January 2014: I book on the Bouldering Booster Course at Highball taught by Juliet Scott. Find it amazing, not least because I starts to use my feet, opening new realms of possibility and ability.
Spring 2014: Juliet brings me on massively in terms of ability and confidence with more courses. I now think I am much better than I am.
This ends when my mate drops me climbing on lead on the indoor wall. Despite falling from three clips up and decking out, I am completely unhurt. I am very cruel to this belay partner- I forgive and reassure him when really he would rather be shouted at. We seek more training.
I also do a winter skills course at Plas-y-Brenin. High quality training is mixed in with an hour of people towing each other around the lawn on old bivvy bags to practise their ice axe arrest. I spasm my back and 'mention' it to the instructor who 'takes it the wrong way.' When we next meet we have an awkward conversation about how the PyB food is better than the baked beans we had expected.

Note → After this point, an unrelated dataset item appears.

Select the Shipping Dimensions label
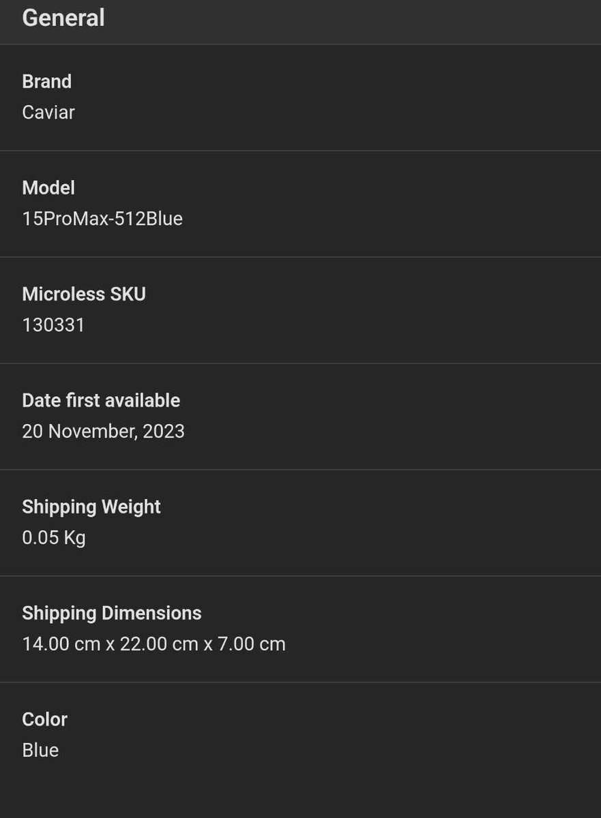 click(112, 614)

May 2014: I go on the Ready To Rock course at PyB. The course is excellent despite the weather, I enjoy the company of other climbers and pick up crucial skills. It pisses down.
Then immediately after I join NCMC on their annual club Wales trip.

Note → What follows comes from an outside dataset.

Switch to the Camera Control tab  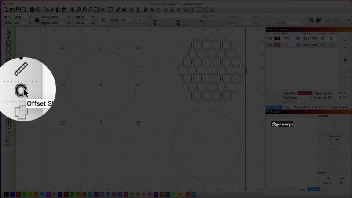303,107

Thus follows the greatest week of my life so far - the week when my son was born is slightly eclipsed because of the exhaustion, distress and general faff of childbirth.
On Sunday night I cannot fins them at the campsite: the tents are all there, but no one is home. I scout through the pubs and cafes of Llanberis, which doesn't take long, and eat my first meal at Pete's: a minted lamb burger. Return to the camp to find everyone there: some relief.
Over the next five days, I boulder in the pass, climb on slate, multipitch up Tryfan East face (Overlapping Rib Route, v.diff) and climb on more slate. The evenings are great, sat around a picnic table we erected a tent around, or cooking curry while sat on boulder mats.
The slate grips me hard, I move from being toproped up Mental Lentils (HVS 5a) and Psychotherapy (E2 5c) to leading Orangutang Overhang (6a+), Gadaffi Duck (6b) and Maximum Tarrif (6b). As I come off being toproped up Looning the Tube, the belayer Lee remarks 'you're taking to this like duck to water'. I feel like I have never had praise like it.
So of course I take it too far.
Looking at the guide book, I see that Turn of the Century is E2 5c which makes it equivalent, if not a step down, from the grades I have just climbing. Right? With hindsight, the tactful enquiries 'are you sure I know what I'm doing with placing gear?' seem obvious. Luckily, my lack of experience at placing gear becomes obvious even to myself within a few metres, and I back off.
Despite everyone saying 'just downclimb' I slither off, slip and am caught by Lee having got myself tangled in the ropes. I receive a rope burn curling across the back of my knee, which even impresses the local lads.
Luckily my trousers are those convertible ones so I am able to leave the wound open to the air, much to the physical disgust of my new friends. More tactful hints about 'would you like a plaster?' are ignored, in favour of allowiing it to ooze through my trousers, or showing off my sloughing wound to the world.
I drive home with a massive grin on my face despite my wound sticking to the car seat and me having to peel myself off the upholstery when I stop for fuel near Oswestry.
The wound is slow to granulate (i.e. go from being nastily full of slough - the gooey yellowy pus-like stuff - to nicely clotty red sugary clots - I am a connoisseur of wounds). I decide to try one of these new colloidal dressings. The healing is unbelievably quick, and the colloidal dressing lives up to the extravagant boasts made on its packaging. Even to the extent of leaving no scar. Which I am gutted about.
A few days later, back at Highball we all meet up again and it feels like a school reunion. I buzz off it for months. There is no going back.